Prep Time 15 minutes
Cook Time 25 minutes
Total Time 40 minutes
Servings: 6
Course: Appetizer, Snack
Cuisine: American, Italian-inspired
Calories: 180

Ingredients
  

  • 2 tablespoons olive oil, plus more for brushing
  • 1/2 cup finely chopped sun-dried tomatoes oil-packed, drained
  • 1/2 cup fresh basil, thinly sliced chiffonade
  • 4 oz goat cheese or dairy-free alternative, softened
  • 2 cloves garlic, minced
  • 1 teaspoon balsamic glaze, plus more for drizzling
  • Salt to taste
  • Freshly ground black pepper to taste
  • Fresh basil leaves for garnish
  • 1/2 cup high-quality extra virgin olive oil for optional dip
  • 1 tablespoon fresh rosemary, finely chopped for optional dip
  • 1 teaspoon red pepper flakes for optional dip
  • Zest of one lemon for optional dip

Equipment

  • Baking sheet
  • Parchment paper
  • Sharp knife
  • Cutting board
  • Medium mixing bowl
  • Small bowl
  • Pastry brush
  • Measuring cups and spoons
  • Whisk
  • Serving platter

Method
 

  1. Preheat oven to 425°F (220°C).

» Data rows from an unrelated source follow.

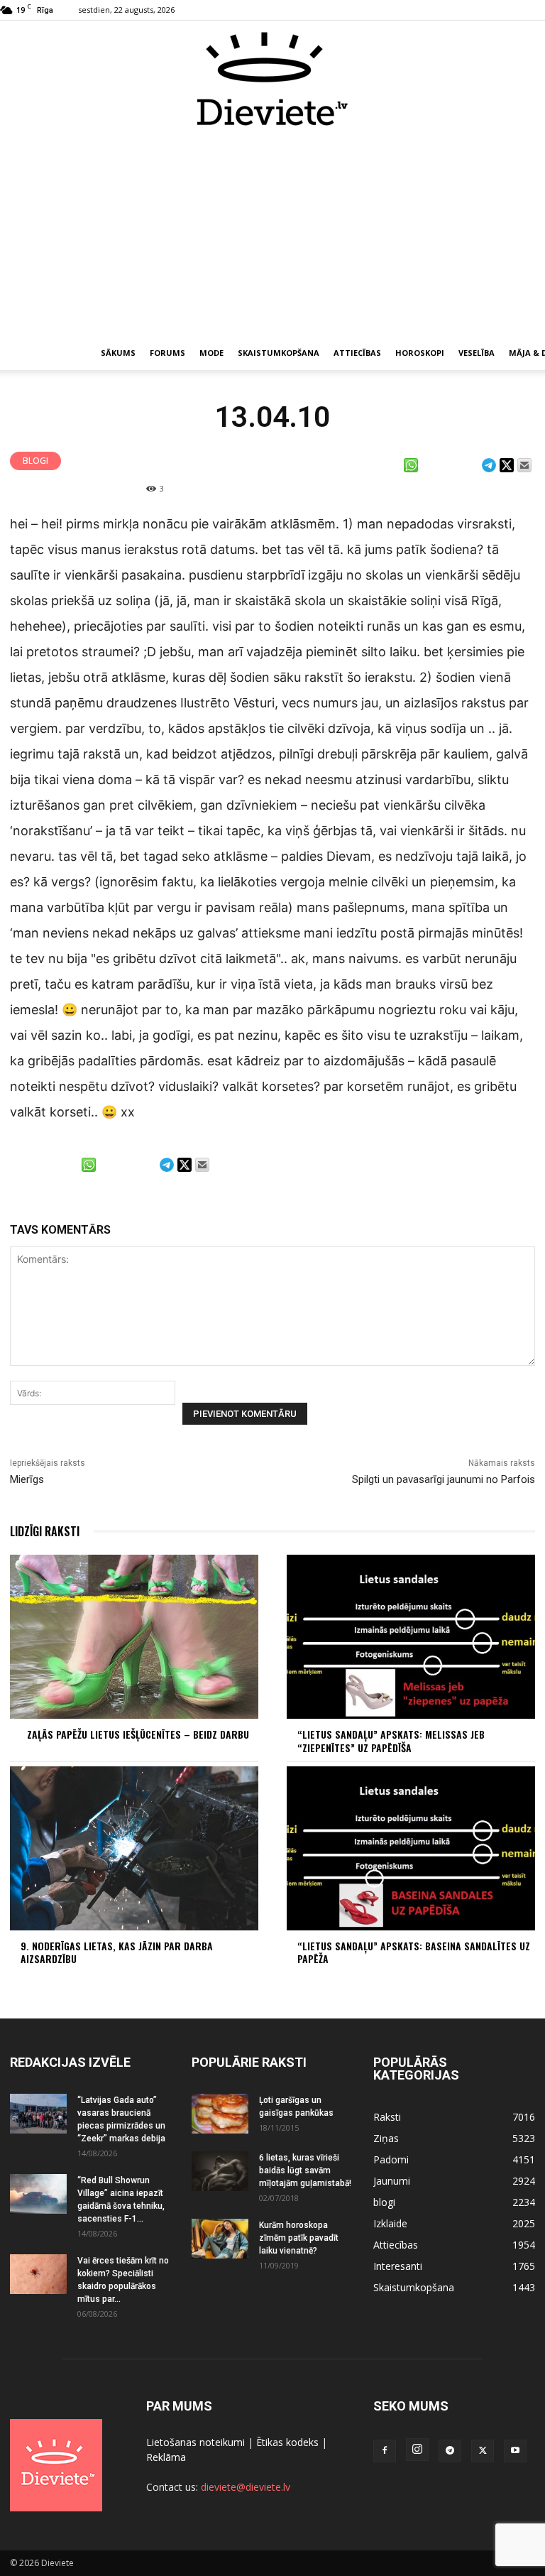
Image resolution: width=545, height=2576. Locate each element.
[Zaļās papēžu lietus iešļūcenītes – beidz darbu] (134, 1637)
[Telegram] (450, 2451)
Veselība (476, 352)
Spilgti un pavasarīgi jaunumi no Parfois (443, 1479)
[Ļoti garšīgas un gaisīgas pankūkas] (220, 2114)
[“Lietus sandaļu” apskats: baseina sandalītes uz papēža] (411, 1848)
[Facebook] (384, 2451)
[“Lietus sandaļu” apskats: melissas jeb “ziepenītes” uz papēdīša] (411, 1637)
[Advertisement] (272, 233)
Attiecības (357, 352)
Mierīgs (27, 1479)
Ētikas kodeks (287, 2442)
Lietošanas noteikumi (195, 2442)
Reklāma (166, 2457)
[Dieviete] (272, 79)
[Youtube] (515, 2451)
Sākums (118, 352)
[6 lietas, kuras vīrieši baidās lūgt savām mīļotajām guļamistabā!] (220, 2171)
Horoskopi (419, 352)
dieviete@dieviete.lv (245, 2487)
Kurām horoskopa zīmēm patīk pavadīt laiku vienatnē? (298, 2238)
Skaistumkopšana (278, 352)
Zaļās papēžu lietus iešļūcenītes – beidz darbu (138, 1734)
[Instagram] (417, 2449)
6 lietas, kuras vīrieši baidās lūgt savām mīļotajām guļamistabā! (305, 2170)
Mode (211, 352)
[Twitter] (482, 2451)
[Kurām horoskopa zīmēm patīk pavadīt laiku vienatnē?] (220, 2239)
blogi (35, 461)
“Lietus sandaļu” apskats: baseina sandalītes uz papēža (413, 1952)
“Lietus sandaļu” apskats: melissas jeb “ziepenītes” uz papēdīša (391, 1740)
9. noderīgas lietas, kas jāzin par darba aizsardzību (117, 1952)
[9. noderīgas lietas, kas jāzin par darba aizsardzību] (134, 1848)
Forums (167, 352)
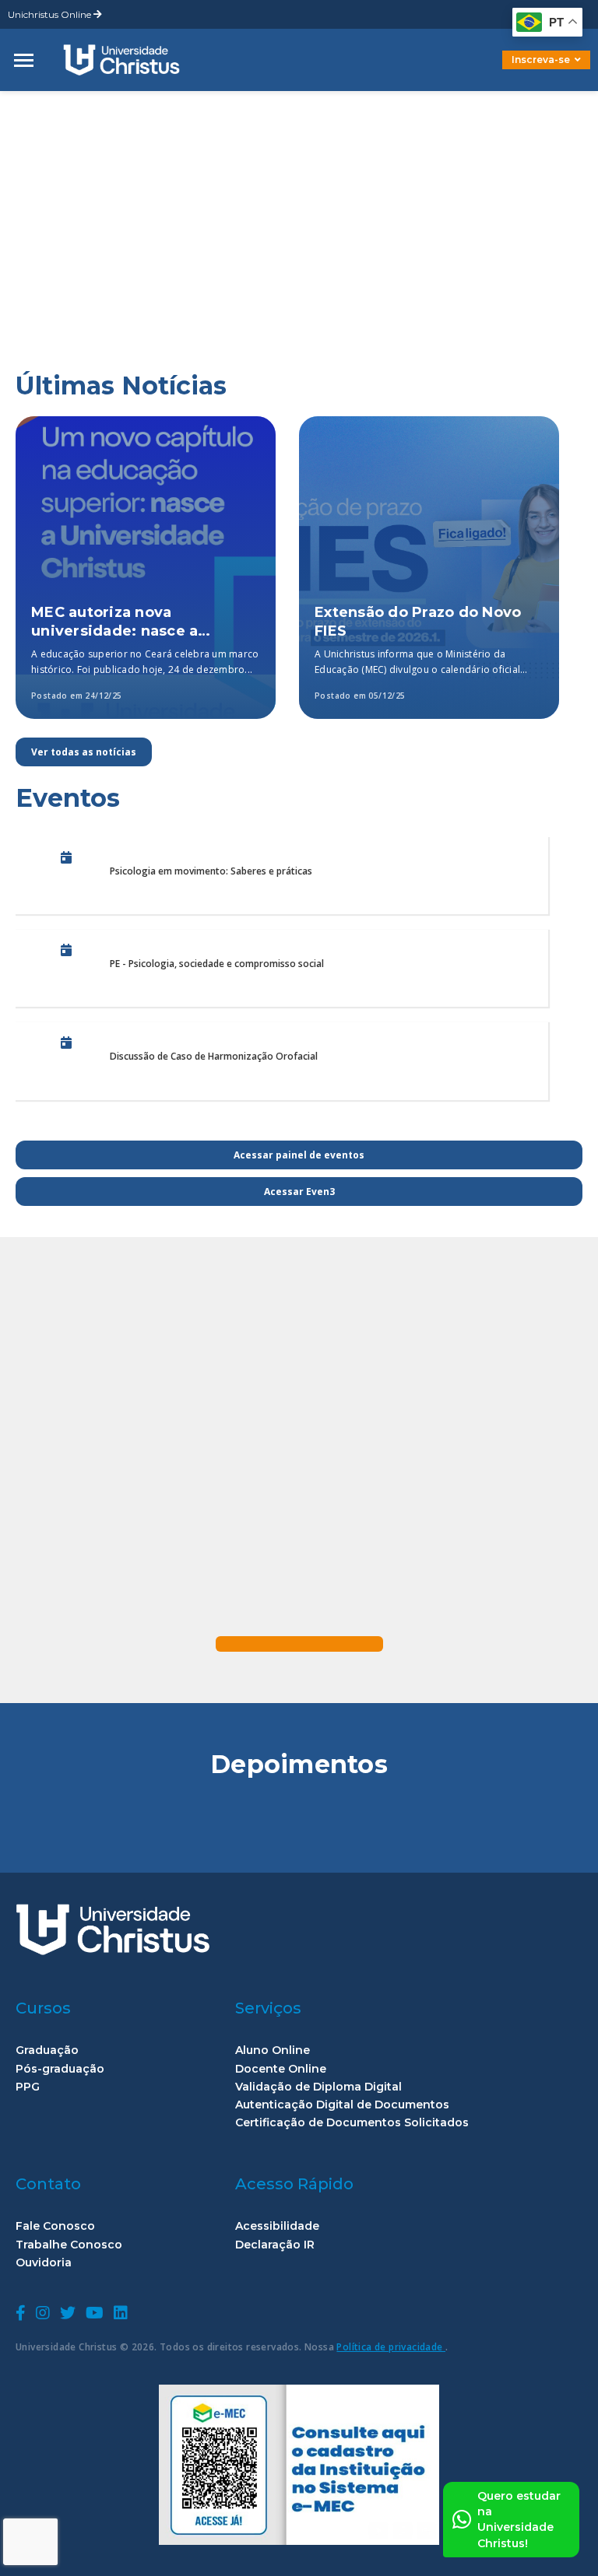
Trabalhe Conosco (69, 2245)
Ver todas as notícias (83, 752)
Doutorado (520, 71)
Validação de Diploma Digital (318, 2087)
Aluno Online (272, 2050)
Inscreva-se (541, 59)
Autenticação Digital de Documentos (342, 2105)
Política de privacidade (390, 2346)
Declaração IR (275, 2245)
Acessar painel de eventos (299, 1155)
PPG (28, 2087)
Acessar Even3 (299, 1191)
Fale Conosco (55, 2226)
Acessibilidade (277, 2226)
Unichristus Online (50, 14)
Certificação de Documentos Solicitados (352, 2122)
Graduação (47, 2050)
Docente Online (280, 2069)
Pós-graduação (60, 2069)
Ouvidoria (44, 2262)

Line a baking sheet with parchment paper.
  2. Unwrap the polenta tube and slice it into 1/2-inch thick rounds (about 18-20). Place rounds on the prepared baking sheet.
  3. Lightly brush the tops of the polenta rounds with olive oil and season with a pinch of salt and pepper.
  4. Bake for 20-25 minutes, flipping halfway through, until golden and crispy on both edges. Let cool slightly.
  5. While polenta bakes, make the topping: In a medium bowl, combine softened goat cheese, chopped sun-dried tomatoes, sliced basil, and minced garlic.
  6. Drizzle 1 teaspoon of balsamic glaze and add a crack of black pepper into the topping mixture. Mix gently until well combined. Taste and adjust seasoning if needed.
  7. For the optional herbed oil, whisk together 1/2 cup olive oil, chopped rosemary, red pepper flakes, and lemon zest in a small bowl.
  8. Top each warm polenta round with a generous spoonful of the sun-dried tomato and cheese mixture.
  9. Arrange bites on a serving platter. Garnish with fresh basil leaves and drizzle with additional balsamic glaze. Serve warm with the herbed oil on the side for dipping, if using.

Notes

MAKE AHEAD: Bake polenta rounds up to a day ahead; store in an airtight container and re-crisp in a 400°F oven for 5 minutes before serving. The topping mixture can be made a day ahead and stored covered in the refrigerator. DAIRY-FREE OPTION: Substitute goat cheese with a vegan cheese spread or a seasoned white bean puree. SERVING SUGGESTION: Pair with other gluten-free appetizers like a crudité platter, prosciutto-wrapped melon, or stuffed dates for a varied spread.